Today is Take Your Child to Work Day, which has special meaning to O'Neil and his organization. I stole some time from him to learn about why the day is so special and how he believes others can learn from the 76ers when it comes to promoting working parents' relationships with their families.

1. Leaders need to be more flexible, supporting and compassionate with working parents.

"Parents working in the sports industry know that they will exchange a few bedtime stories for tip-off, or a puck drop - but we ask ourselves every day how we can be more flexible, supportive and compassionate, to help them achieve their ideal balance," says O'Neil. "The vision for a culture that celebrates working parents comes from our Managing Partners, Josh Harris and David Blitzer, who have ten children between them who have hustled to their share of school plays or little league basketball, baseball or hockey games."

Harris and Blitzer often even bring their children to important post-game press conferences and O'Neil says that the organization is run like a family business. Every employee is given playoff tickets and encouraged to bring their families down onto the court for pictures.

2. Leaders must understand that there is no ideal working situation for working parents.
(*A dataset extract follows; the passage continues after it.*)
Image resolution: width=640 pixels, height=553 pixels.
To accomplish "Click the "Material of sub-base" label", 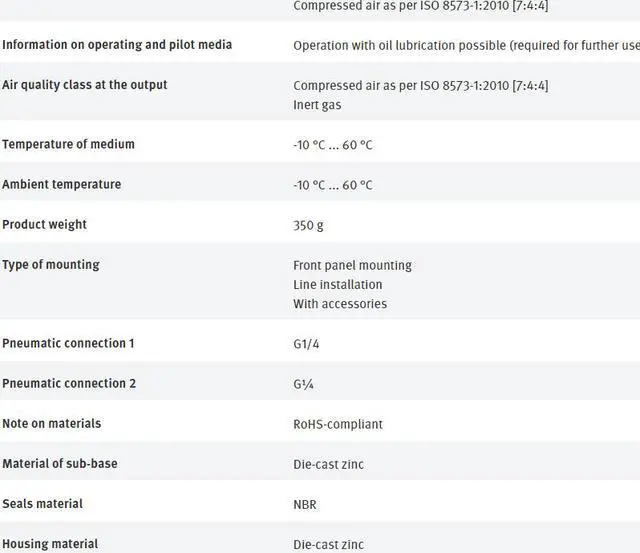I will 60,463.
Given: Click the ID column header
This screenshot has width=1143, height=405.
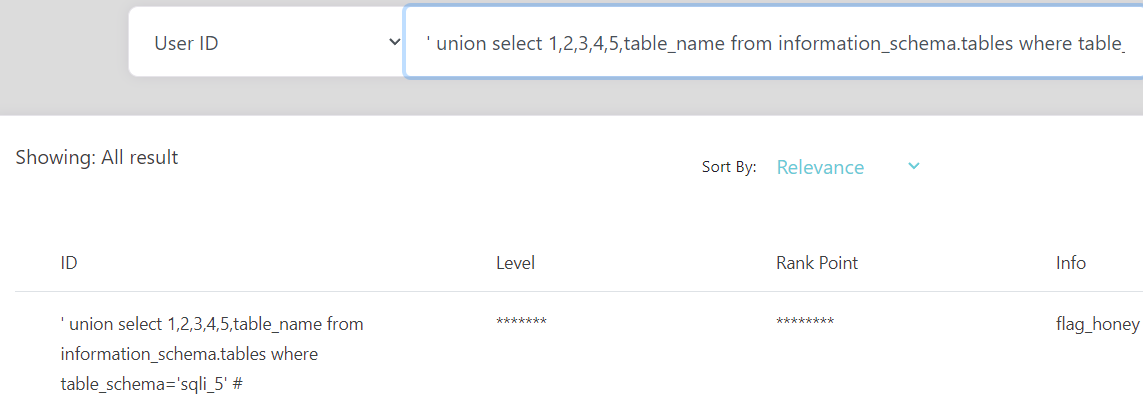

"There is a perception, and perhaps a reality, that the demands of the sports industry are not ideal for the working parents - late games and events, post-game press conferences until midnight, early mornings on the ice - and some of those time commitments we simply cannot change," says O'Neil. "We have a responsibility to the younger generations of executives within the industry to create a culture in our organization that celebrates working mothers and fathers, their families and their ambitions to be extraordinary in both."

This holds true even for working parents outside of sports who are often challenged by long and/or inconvenient working hours as compared to when their children are either in school or at home. While it is tough to negotiate a change of working hours with employers, those managers can be convinced to at least understand and appreciate the complexities involved in having a job and needing to cater to loved ones.

3. Leaders should not only demand focus from working parents while at work, but also at home.

"For better or worse, the world is elastic today, I've done my share of Saturday afternoon conference calls timed to the half-times of Josh (Harris) and David's (Blitzer) kids' basketball games," says O'Neil. "The same technology that receives such censure when your phone rings in the middle of a Girl Scout Bridging ceremony, becomes the hero when it enables me to take two conference calls outside the gymnasium prior to coaching my daughter's basketball practice and be fully present when I blow the whistle to start practice. I'm 100% present with them."

The 76ers organization stresses the importance of being present to its employees. It has a "no phones" policy for organizational meetings, but the same rule applies when workers are with their children. There is a concept that you can bring your children to work, but also bring your work to your children, incorporating them in all aspects of your life.